The challenge is that many manufacturers run a single quality management system across both defense and commercial work. If the same QMS database contains both CUI-bearing defense quality records and commercial quality records, the entire system is in scope. Manufacturers who separate their defense quality records into a dedicated system or a logically separated partition within the QMS can reduce their assessment boundary significantly.

Supply Chain and Logistics Data

Shipping and logistics data may be CUI when it reveals quantities, delivery schedules, or destinations for defense materiel. Purchase orders, packing lists, shipping manifests, and customs documentation for defense contracts may carry CUI designations. ERP systems, shipping software, and logistics platforms that process this data are in scope if they handle CUI-bearing records.

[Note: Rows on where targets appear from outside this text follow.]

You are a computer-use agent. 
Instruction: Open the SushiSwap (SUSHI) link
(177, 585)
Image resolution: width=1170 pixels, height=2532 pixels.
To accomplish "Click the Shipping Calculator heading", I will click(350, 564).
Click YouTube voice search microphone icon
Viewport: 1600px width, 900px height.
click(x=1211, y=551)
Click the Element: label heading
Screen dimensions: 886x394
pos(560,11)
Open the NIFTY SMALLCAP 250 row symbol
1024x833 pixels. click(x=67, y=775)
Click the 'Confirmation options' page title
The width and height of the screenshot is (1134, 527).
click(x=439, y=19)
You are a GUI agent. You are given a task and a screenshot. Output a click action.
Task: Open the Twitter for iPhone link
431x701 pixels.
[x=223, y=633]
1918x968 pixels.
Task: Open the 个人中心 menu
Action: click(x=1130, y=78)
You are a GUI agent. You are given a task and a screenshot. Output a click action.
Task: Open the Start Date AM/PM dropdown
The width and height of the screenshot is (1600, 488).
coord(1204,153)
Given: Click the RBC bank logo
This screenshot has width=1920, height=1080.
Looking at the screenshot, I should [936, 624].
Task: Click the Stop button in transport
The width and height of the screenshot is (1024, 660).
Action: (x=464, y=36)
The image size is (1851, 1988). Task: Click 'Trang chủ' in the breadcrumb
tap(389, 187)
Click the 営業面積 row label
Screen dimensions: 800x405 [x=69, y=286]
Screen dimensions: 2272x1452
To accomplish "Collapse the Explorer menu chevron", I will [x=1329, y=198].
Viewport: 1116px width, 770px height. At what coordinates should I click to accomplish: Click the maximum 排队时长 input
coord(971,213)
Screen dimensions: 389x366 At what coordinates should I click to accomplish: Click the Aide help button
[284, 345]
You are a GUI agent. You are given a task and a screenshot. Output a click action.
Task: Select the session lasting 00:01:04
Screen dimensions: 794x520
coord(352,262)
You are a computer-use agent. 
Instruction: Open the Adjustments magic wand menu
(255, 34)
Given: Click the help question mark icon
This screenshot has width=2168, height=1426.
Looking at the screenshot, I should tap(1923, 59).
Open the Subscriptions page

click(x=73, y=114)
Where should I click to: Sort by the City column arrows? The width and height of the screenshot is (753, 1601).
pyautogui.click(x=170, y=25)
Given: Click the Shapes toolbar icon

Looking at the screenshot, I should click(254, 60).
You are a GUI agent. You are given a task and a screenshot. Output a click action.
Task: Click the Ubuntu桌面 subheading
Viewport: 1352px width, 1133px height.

Manufacturers should review their contract flow-down documents carefully. The prime contractor is responsible for marking which information is CUI, and the specific marking categories determine which controls apply. If the prime contractor has not clearly marked what constitutes CUI in the data it provides, the manufacturer should request clarification before beginning scoping. Building a security architecture around incorrect assumptions about what is and is not CUI leads to either compliance gaps or unnecessary expense.

CUI on the Shop Floor

The shop floor is where CMMC scoping for manufacturers becomes most complex. Consider a typical production workflow for a defense component:

• CNC programs: G-code and toolpath files derived from CTI-marked engineering drawings are loaded onto CNC machines via USB drives, direct network transfer, or DNC (distributed numerical control) servers. The CNC machine, the transfer mechanism, and the DNC server all process CUI.
• Work instructions: Printed or digitally displayed instructions that reference controlled engineering data carry CUI onto the shop floor. Tablets, kiosks, or terminals displaying this data are in scope.
• Inspection data: Measurements taken on the shop floor using CMMs, gauges, or other inspection equipment may generate CUI when the results relate to defense components. The inspection equipment and any connected data collection systems are in scope.
• Test results: Environmental testing, destructive testing, hardness testing, and other qualification tests produce data that may be CUI. The test equipment, data acquisition systems, and reporting tools are in scope.
• Traveler documents: Job travelers that accompany parts through production and document each operation step, operator initials, and inspection results may carry CUI if they reference controlled technical information.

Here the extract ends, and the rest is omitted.